A great way to ensure that this list covers everything that needs to be changed is to run it by the support team. The support team might have more instances to add to the list since customers write to them with questions about the features in the product, both old and new ones. This way, you get a more holistic picture of what needs to be changed.
For instance, in the help-text for a feature in Freshdesk, we’d written ‘his’ instead of ‘theirs’ and it was our support team that brought the error to our notice. It’s these small things that slip our eyes when we’re writing or reviewing copy, but these are the very things that have the potential to deliver moments of wow to our customers when done right.
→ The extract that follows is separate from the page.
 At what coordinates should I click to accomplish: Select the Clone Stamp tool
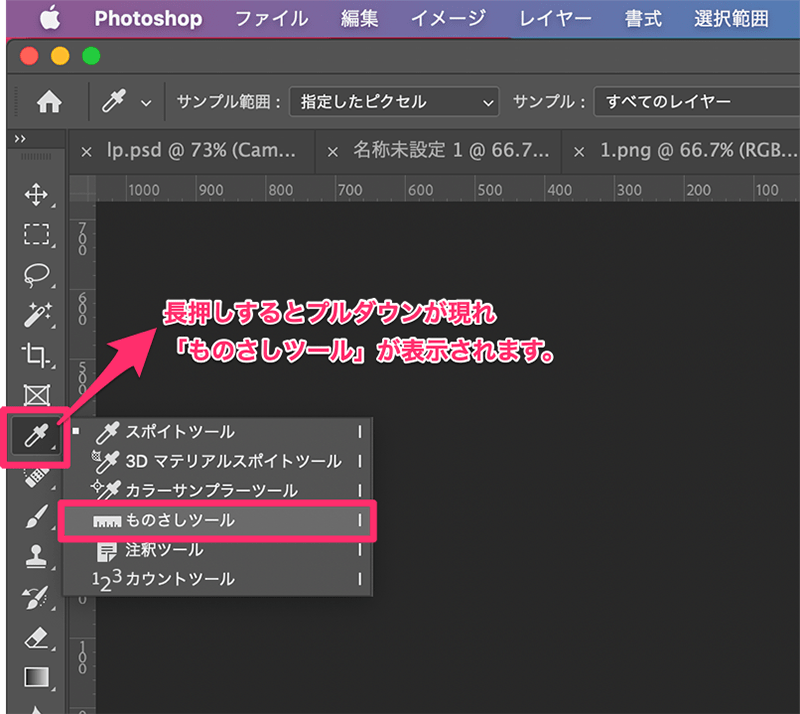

#5 Design Better Interfaces
While designing a product’s interface, designers take input from various teams. One of them should be the customer support team. Involving a support agent and a UX writer right from when a feature is at the design stage, is advantageous to all three teams – design, support, and UX. And of course, the user too.
Support agents carry experiences that involve walking customers through features, and suggesting solutions when customers face roadblocks. These experiences make them a better judge of the flow of a feature from beginning to end.
Support agents also receive constant feedback about the product and are familiar with various feature requests which help when it comes to making design calls.
Since Freshdesk uses Freshdesk, conducting this exercise with our customer support team proved to be really useful. We gave them pieces of the interface as individual paper cards and asked them to rearrange their cards according to what they thought would help them the most.
By the end of the exercise, we heard first hand from our customer support team (who are extensive users of Freshdesk) on what they felt had to be changed, and why. We received inputs on the arrangement of tools, icons that didn’t make sense, and other suggestions that helped us when we revamped the UI.
In any business, the customer support team can be found trying to reduce the number of how-to questions they receive so they can focus on helping customers with complex problems. A UX writer wants to improve the product’s usability through words, which in turn reduces the number of L1 tickets. So when two teams with the same goal come together, the outcome is twice as delightful – improved UX writing and a definite reduction in L1 tickets.